How it works: Tensor serves as a power-efficient AI inference engine for on-device functions like voice transcription, language translation, and some image processing features.

  • The chip combines a GPU, CPU, image signal processor, and Tensor processing unit — the proprietary hardware that drives machine learning in Google’s cloud. It also includes a dedicated security chip that manages encryption and thwarts many types of hardware attack.
  • In a demonstration for The Verge, Google snapped a photo of a toddler in motion. The camera automatically shot several photos, recognized the child’s face in each one, and combined them, rendering the face free of motion blur.
  • Google also showed off the chip’s language capabilities, transcribing video voice-overs in real time with no internet connection. In one case, it simultaneously translated a French voice-over into English captions.

Behind the news: Qualcomm’s Snapdragon line of processors underpinned the earliest smartphones from Apple, Blackberry, and a wide variety of Android producers, including Pixel. Google's move to design its own chips mimics Apple's decision to do the same over a decade ago. Both companies continue to use Qualcomm chips for cellular communications.

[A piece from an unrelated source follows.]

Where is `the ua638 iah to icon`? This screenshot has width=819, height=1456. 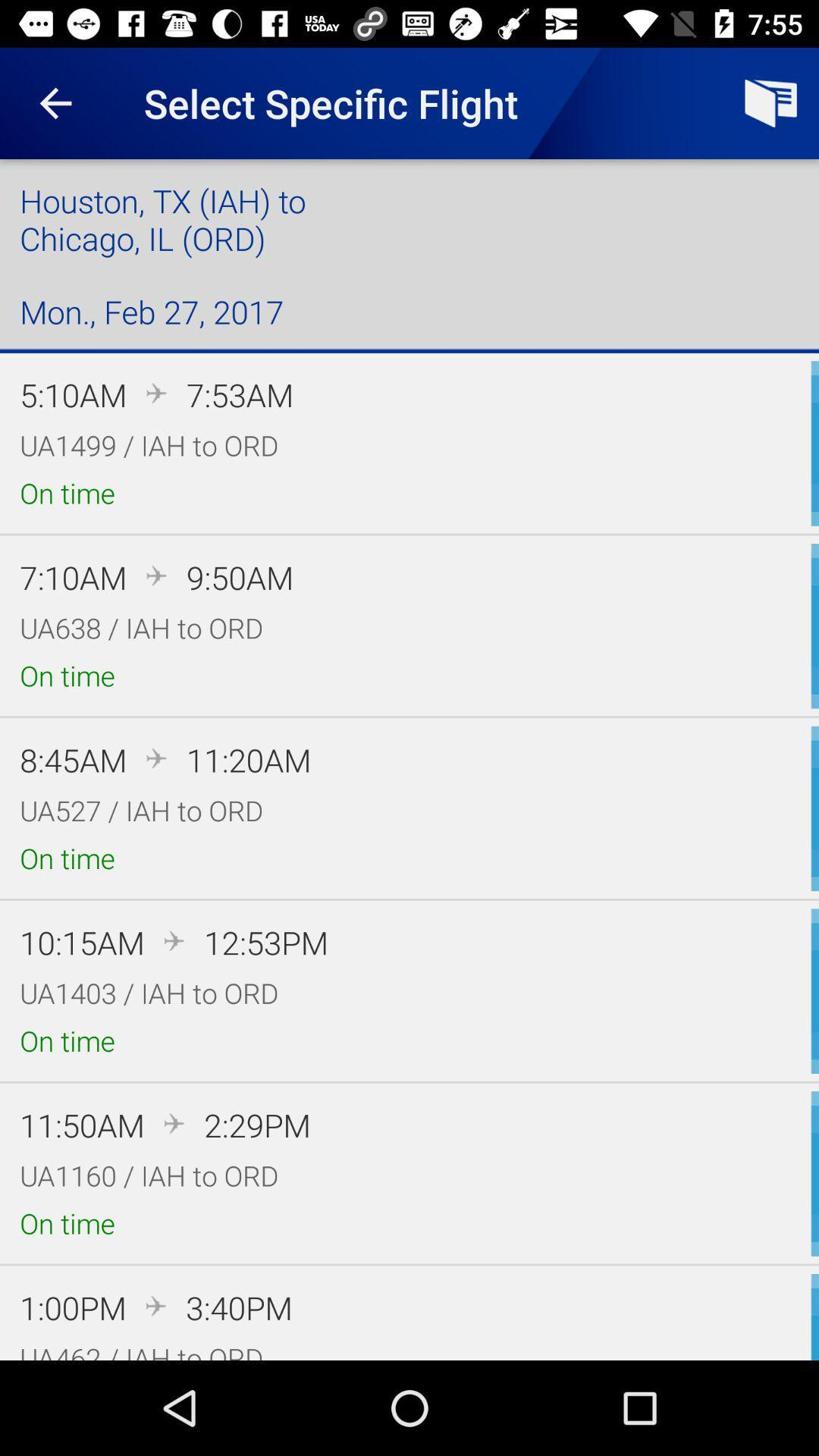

Why It Matters: Advances in chip design and manufacturing are enticing companies with special processing needs to roll their own. Google tailored Tensor to suit its own AI technology while cutting its dependence on an outside supplier. That’s sure to help it make distinctive products. Look for more of the same from makers of all kinds of AI hardware.

We’re thinking: Google controls the Android operating system. The more tightly it binds Tensor and Android, the greater the incentive it has to sell the chip to phone markers, and the harder it will be for Qualcomm and others to compete on performing inference in Android phones.